ATPase cycle of an archaeal chaperonin.

Recent structural data imply differences in allosteric behavior of the group I chaperonins, typified by GroEL from Escherichia coli, and the group II chaperonins, which comprise archaeal thermosome and eukaryotic TRiC/CCT. Therefore, this study addresses the mechanism of interaction of adenine nucleotides with recombinant alpha-only and native alphabeta-thermosomes from Thermoplasma acidophilum, which also enables us to analyze the role of the heterooligomeric composition of the natural thermosome. Although all subunits of the alpha-only thermosome seem to bind nucleotides tightly and independently, the native chaperonin has two different classes of ATP-binding sites.

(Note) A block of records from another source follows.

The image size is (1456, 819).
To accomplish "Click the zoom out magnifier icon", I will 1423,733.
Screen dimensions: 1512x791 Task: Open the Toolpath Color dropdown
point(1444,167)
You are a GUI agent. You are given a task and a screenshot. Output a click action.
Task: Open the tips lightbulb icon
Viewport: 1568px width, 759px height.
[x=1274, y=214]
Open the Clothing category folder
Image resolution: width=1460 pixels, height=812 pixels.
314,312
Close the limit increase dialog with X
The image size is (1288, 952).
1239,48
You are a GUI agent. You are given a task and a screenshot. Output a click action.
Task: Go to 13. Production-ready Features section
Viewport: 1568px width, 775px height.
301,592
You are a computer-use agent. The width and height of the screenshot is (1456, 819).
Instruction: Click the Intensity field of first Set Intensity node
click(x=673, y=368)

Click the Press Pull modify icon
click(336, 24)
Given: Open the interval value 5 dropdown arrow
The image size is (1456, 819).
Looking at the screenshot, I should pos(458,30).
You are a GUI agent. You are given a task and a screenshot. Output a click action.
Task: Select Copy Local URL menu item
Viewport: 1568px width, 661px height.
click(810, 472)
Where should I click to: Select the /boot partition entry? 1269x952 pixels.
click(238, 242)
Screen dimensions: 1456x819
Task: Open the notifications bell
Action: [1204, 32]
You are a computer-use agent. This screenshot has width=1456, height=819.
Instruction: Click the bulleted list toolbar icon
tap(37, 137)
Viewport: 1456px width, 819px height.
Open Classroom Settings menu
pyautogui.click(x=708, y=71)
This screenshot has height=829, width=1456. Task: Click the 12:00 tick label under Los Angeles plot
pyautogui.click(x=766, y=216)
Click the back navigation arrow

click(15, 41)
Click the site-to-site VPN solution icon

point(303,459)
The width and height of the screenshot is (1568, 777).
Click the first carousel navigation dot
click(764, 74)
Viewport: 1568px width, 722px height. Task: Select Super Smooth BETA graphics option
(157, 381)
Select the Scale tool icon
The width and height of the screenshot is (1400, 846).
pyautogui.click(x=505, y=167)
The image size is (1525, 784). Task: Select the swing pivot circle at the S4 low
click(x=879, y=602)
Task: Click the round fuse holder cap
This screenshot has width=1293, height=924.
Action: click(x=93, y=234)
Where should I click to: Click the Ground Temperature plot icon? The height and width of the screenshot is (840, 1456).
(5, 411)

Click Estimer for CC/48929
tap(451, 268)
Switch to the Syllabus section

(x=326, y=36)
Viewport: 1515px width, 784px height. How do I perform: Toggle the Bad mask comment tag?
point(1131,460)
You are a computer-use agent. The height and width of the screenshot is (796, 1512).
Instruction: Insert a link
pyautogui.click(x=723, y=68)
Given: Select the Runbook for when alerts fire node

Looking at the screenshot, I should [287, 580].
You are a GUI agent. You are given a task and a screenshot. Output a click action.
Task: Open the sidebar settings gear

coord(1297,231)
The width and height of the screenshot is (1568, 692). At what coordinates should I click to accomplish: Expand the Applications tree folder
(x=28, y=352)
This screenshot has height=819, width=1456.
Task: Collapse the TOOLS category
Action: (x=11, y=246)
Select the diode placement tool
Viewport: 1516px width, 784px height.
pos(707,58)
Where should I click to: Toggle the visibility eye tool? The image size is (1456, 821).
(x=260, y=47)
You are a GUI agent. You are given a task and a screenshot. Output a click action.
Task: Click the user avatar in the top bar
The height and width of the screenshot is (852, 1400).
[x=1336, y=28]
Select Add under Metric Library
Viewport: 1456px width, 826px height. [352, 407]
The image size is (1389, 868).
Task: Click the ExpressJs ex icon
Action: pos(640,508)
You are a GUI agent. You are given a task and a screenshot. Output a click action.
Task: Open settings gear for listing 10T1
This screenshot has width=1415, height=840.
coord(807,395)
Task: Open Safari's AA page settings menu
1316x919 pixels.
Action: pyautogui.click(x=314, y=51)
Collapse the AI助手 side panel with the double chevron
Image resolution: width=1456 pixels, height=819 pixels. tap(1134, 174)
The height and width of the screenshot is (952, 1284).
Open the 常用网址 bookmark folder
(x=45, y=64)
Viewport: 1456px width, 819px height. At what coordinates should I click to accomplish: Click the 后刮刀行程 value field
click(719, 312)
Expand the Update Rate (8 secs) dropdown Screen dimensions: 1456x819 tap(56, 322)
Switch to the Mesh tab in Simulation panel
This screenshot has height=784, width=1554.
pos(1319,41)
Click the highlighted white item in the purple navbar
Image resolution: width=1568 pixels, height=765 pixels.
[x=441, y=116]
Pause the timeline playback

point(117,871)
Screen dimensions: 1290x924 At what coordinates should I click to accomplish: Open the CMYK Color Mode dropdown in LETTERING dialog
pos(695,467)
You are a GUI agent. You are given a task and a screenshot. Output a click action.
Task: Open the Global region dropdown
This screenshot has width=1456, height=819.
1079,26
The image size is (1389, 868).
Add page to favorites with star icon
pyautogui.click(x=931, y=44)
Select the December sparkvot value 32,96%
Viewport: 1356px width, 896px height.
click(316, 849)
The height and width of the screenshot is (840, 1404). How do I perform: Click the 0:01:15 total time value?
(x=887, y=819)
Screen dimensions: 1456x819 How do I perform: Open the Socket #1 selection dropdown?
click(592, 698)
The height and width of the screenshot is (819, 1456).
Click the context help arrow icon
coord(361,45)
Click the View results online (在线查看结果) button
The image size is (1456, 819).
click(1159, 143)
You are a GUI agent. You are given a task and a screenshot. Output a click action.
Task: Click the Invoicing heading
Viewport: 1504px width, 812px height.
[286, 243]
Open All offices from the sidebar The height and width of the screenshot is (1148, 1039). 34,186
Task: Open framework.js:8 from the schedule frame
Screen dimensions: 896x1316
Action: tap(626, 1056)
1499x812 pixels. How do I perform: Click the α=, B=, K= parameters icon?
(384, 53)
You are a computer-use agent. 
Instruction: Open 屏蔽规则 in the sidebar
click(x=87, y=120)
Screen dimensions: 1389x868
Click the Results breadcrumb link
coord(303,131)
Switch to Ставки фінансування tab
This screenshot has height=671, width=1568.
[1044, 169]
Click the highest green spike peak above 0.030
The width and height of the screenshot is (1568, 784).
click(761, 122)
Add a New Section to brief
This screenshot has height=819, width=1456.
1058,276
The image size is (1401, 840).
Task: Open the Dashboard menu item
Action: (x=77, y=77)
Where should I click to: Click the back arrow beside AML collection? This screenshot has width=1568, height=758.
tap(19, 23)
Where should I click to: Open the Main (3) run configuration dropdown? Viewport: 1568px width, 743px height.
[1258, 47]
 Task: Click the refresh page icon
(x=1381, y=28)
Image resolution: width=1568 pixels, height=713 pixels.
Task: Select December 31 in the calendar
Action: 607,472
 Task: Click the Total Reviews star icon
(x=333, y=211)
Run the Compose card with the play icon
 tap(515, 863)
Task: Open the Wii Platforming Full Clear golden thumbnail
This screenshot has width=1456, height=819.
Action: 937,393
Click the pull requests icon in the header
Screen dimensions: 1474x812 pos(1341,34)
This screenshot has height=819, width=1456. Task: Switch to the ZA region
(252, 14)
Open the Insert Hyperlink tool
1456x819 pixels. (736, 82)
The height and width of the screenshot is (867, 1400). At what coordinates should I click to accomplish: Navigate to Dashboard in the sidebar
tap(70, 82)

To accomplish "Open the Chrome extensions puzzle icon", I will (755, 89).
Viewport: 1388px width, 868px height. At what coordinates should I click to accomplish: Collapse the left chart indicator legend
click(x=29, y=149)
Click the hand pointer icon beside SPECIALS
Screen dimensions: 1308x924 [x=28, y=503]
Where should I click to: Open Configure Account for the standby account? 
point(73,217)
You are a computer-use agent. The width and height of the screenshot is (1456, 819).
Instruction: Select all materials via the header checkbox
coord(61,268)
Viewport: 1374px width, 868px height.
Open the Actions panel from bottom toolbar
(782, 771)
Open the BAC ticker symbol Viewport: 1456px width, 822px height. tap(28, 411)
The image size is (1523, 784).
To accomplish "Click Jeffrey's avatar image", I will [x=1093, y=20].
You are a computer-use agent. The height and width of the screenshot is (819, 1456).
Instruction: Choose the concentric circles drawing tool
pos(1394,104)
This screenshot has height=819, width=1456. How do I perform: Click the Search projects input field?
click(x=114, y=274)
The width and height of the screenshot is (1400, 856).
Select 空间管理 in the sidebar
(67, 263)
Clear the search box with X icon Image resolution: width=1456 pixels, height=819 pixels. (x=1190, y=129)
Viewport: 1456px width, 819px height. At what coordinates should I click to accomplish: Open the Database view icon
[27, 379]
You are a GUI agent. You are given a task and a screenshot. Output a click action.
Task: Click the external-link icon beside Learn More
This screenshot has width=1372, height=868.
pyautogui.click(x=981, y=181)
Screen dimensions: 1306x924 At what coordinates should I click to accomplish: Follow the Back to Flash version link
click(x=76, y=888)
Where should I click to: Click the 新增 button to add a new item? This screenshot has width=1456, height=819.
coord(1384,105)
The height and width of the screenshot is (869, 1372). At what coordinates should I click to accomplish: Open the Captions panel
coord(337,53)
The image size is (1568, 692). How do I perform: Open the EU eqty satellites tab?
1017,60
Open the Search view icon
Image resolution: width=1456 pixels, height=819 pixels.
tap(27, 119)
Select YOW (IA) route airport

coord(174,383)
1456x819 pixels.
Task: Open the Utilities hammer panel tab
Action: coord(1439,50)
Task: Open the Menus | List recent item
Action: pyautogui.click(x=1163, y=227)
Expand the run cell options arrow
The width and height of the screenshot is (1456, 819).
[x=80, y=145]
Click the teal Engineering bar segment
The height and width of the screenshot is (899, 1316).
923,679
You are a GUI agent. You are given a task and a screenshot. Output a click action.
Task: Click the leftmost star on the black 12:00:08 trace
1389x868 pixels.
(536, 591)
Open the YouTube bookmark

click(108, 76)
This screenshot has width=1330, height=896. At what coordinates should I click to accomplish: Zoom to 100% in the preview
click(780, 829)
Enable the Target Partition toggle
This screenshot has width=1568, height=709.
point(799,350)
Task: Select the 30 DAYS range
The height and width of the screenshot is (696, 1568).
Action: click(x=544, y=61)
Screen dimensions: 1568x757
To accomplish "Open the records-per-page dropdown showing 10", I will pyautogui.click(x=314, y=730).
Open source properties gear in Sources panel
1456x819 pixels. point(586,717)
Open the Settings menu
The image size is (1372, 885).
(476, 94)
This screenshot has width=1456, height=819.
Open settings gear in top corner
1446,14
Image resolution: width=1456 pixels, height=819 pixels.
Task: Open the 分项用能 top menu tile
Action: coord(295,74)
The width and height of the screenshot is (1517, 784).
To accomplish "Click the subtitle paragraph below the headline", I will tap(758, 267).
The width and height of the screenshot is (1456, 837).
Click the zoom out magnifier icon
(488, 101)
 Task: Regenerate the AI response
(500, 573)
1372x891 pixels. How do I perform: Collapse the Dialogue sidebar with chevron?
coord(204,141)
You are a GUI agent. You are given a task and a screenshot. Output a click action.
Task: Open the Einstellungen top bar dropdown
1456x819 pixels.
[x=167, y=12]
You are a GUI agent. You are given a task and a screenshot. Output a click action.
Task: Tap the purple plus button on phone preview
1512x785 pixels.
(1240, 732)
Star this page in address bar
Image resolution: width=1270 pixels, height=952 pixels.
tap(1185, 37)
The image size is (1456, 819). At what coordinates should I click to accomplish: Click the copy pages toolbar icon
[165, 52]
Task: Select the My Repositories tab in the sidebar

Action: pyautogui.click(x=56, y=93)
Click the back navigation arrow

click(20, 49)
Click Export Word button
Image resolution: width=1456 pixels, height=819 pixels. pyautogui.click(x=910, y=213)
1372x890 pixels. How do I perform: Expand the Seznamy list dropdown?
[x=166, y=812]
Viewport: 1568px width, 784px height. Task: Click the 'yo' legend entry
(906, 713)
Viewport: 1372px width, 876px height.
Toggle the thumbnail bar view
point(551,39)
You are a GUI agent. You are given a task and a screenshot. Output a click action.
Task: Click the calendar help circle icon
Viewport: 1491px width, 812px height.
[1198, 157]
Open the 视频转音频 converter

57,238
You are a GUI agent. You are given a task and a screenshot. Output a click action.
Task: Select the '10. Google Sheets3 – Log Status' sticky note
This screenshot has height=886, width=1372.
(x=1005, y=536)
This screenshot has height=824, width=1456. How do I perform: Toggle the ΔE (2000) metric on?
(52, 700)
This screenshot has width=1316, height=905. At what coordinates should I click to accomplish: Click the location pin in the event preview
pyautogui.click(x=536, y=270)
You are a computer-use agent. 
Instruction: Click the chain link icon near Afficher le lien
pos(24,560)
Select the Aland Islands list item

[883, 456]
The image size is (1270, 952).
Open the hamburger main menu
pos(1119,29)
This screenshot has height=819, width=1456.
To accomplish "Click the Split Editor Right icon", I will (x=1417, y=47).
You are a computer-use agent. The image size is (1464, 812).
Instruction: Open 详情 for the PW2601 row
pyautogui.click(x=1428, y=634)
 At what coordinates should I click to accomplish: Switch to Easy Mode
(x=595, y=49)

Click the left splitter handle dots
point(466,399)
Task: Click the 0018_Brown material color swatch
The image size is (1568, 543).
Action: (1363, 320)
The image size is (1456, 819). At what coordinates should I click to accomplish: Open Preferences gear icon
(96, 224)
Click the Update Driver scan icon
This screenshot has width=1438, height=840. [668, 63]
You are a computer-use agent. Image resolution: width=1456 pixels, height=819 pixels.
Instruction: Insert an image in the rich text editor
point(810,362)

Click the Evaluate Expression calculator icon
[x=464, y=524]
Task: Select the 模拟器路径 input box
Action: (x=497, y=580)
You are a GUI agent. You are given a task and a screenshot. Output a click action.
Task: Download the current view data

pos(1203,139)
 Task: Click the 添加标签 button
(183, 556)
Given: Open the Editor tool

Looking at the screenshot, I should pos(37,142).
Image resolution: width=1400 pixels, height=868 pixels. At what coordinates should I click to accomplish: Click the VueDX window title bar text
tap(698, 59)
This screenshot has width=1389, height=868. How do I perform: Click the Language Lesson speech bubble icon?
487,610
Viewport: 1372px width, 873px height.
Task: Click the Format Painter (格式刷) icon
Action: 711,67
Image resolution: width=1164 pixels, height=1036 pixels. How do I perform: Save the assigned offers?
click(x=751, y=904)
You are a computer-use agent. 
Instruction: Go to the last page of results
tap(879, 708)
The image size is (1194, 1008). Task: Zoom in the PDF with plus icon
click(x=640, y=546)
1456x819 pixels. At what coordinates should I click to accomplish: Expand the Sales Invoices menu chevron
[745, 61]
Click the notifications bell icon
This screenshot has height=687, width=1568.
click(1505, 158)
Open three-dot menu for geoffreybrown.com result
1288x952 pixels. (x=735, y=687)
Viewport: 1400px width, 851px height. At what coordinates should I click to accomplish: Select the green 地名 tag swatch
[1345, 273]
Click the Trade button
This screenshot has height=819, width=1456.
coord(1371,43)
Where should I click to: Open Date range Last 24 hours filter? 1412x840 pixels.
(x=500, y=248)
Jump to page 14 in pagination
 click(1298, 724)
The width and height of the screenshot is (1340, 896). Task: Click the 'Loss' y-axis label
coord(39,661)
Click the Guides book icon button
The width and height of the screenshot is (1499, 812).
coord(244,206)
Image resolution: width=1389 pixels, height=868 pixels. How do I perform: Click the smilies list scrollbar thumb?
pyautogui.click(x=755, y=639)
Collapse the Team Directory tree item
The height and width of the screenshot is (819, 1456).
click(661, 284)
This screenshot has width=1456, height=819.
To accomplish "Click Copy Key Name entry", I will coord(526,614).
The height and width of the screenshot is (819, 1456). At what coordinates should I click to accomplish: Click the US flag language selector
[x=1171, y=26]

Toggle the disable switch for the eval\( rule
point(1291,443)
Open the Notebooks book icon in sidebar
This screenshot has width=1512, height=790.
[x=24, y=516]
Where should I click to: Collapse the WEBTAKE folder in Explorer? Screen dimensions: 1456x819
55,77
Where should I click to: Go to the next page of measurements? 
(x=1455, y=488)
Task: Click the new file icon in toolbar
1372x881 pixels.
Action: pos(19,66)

Furthermore, for the alpha-only thermosome, the steady-state ATPase rate is determined by the cleavage reaction itself, whereas, for the alphabeta-thermosome, the rate-limiting step is associated with a post-hydrolysis isomerisation into a non-covalent ADP*P(i) species prior to the release of the gamma-phosphate group. After half-saturation with ATP, a negative cooperativity in hydrolysis is observed for both thermosomes. The effect of Mg(2+) and K(+) nucleotide cycling is documented. We conclude that archaeal chaperonins have unique allosteric properties and discuss them in the light of the mechanism established for the group I chaperonins.